Records from a data source:
........

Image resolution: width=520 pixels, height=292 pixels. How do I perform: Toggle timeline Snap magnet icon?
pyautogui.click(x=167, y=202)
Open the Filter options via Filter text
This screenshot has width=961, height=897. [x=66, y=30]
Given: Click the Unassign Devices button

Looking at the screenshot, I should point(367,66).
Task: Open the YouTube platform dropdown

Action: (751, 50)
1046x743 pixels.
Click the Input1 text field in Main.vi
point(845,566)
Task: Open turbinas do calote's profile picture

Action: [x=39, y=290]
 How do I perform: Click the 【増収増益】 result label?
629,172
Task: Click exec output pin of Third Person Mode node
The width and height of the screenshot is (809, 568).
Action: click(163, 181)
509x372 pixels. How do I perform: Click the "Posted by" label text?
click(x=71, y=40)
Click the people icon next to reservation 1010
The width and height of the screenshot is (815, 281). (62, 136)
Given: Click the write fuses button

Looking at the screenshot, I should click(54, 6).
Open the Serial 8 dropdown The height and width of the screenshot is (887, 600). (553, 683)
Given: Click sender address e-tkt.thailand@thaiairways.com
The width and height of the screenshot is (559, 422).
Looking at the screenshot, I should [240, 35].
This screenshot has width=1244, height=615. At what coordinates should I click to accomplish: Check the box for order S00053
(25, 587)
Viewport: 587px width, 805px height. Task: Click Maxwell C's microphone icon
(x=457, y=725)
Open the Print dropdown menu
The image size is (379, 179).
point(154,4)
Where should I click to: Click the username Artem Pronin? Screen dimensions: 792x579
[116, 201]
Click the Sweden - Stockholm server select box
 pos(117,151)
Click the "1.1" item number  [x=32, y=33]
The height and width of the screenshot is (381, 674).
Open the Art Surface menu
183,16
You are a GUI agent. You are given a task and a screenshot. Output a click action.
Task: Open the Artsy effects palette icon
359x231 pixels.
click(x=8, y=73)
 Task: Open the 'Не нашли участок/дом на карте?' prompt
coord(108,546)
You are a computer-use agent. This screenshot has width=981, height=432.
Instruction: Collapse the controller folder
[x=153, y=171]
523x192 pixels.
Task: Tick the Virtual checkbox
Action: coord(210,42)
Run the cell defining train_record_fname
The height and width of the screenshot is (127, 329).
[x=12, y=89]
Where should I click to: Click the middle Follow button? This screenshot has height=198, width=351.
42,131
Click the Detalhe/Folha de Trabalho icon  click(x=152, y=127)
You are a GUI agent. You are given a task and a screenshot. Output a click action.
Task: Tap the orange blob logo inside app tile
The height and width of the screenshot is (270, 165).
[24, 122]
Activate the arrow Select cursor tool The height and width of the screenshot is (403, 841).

........

Goal of the exercise: Keep only the lines from the one containing "Viewport: 587px width, 805px" through the final line of the records, and transcribe them exactly.

Solution for this exercise:
Viewport: 587px width, 805px height. Task: Click Maxwell C's microphone icon
(x=457, y=725)
Open the Print dropdown menu
The image size is (379, 179).
point(154,4)
Where should I click to: Click the username Artem Pronin? Screen dimensions: 792x579
[116, 201]
Click the Sweden - Stockholm server select box
 pos(117,151)
Click the "1.1" item number  [x=32, y=33]
The height and width of the screenshot is (381, 674).
Open the Art Surface menu
183,16
You are a GUI agent. You are given a task and a screenshot. Output a click action.
Task: Open the Artsy effects palette icon
359x231 pixels.
click(x=8, y=73)
 Task: Open the 'Не нашли участок/дом на карте?' prompt
coord(108,546)
You are a computer-use agent. This screenshot has width=981, height=432.
Instruction: Collapse the controller folder
[x=153, y=171]
523x192 pixels.
Task: Tick the Virtual checkbox
Action: coord(210,42)
Run the cell defining train_record_fname
The height and width of the screenshot is (127, 329).
[x=12, y=89]
Where should I click to: Click the middle Follow button? This screenshot has height=198, width=351.
42,131
Click the Detalhe/Folha de Trabalho icon  click(x=152, y=127)
You are a GUI agent. You are given a task and a screenshot. Output a click action.
Task: Tap the orange blob logo inside app tile
The height and width of the screenshot is (270, 165).
[24, 122]
Activate the arrow Select cursor tool The height and width of the screenshot is (403, 841).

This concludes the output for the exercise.